Blindgänger. Roman
Royan war Mitte April 1945 während der mehrtätigen Befreiungskämpfe erneut und wiederholt bombardiert worden, 2500 Bomber warfen in der Gegend 7000 Tonnen Bomben ab, über Royan mit 72 5000 Liter Napalm, das die Amerikaner in Europa erstmals testen wollten. Das Resultat war enttäuschend, aber spektakulär. Napalm entfachte ein sinnloses danteskes Inferno, völlig nutzlos gegen die Bunker, aber die Ruinen von Royan standen in höllischen Flammen. Am Schluss blieb von der Perle des Ozeans eine verkohlte bizarre Landschaft verkrümmter Eisen, schwarzer Steinhaufen, verbrannter Erde.

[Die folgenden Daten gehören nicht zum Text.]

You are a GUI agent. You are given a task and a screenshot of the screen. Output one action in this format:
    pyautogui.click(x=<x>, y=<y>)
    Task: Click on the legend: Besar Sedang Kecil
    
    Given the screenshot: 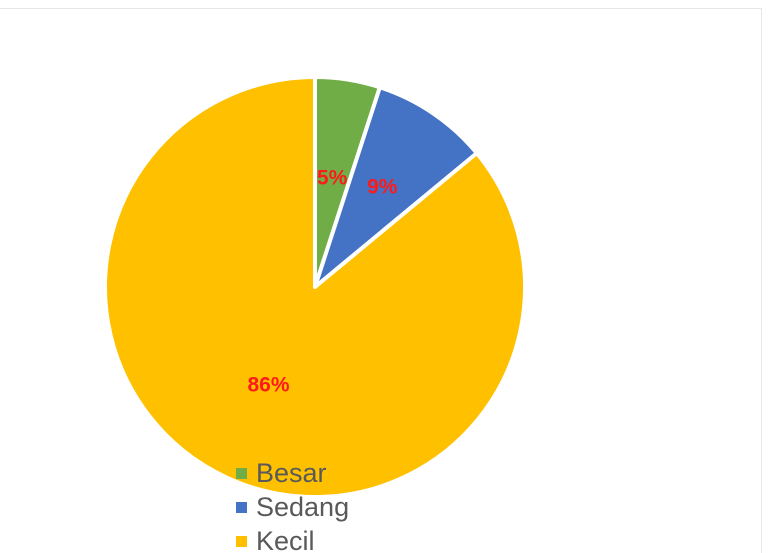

Eine Woche vergeht, wieder Samstag. Er sollte dringend in Erfahrung bringen, unter welchen Umständen ein Säugling im März 1945 hier ohne Geburtspapiere zur Welt kommen und offiziell als Kriegswaise deklariert werden konnte. Wahrscheinlich ist, dass totales Chaos geherrscht und keine Zivilbehörde mehr funktioniert hat. Das würde seine Hypothese des Findelkindes nach der Bombardierung bestätigen. Erster Schritt also herausfinden, wie die Lage in der Region im Frühjahr 1945 genau war. Präzise Grenzen der poches, der besetzten Gebiete sowie der befreiten Gebiete, genaue Daten der Bombardierungen. Er braucht Bücher zur Besatzungszeit, gibt es bestimmt in der Gemeindebibliothek. Er kennt die Öffnungszeiten, seit einer halben Stunde ist die Ausleihe geöffnet, nichts wie hin.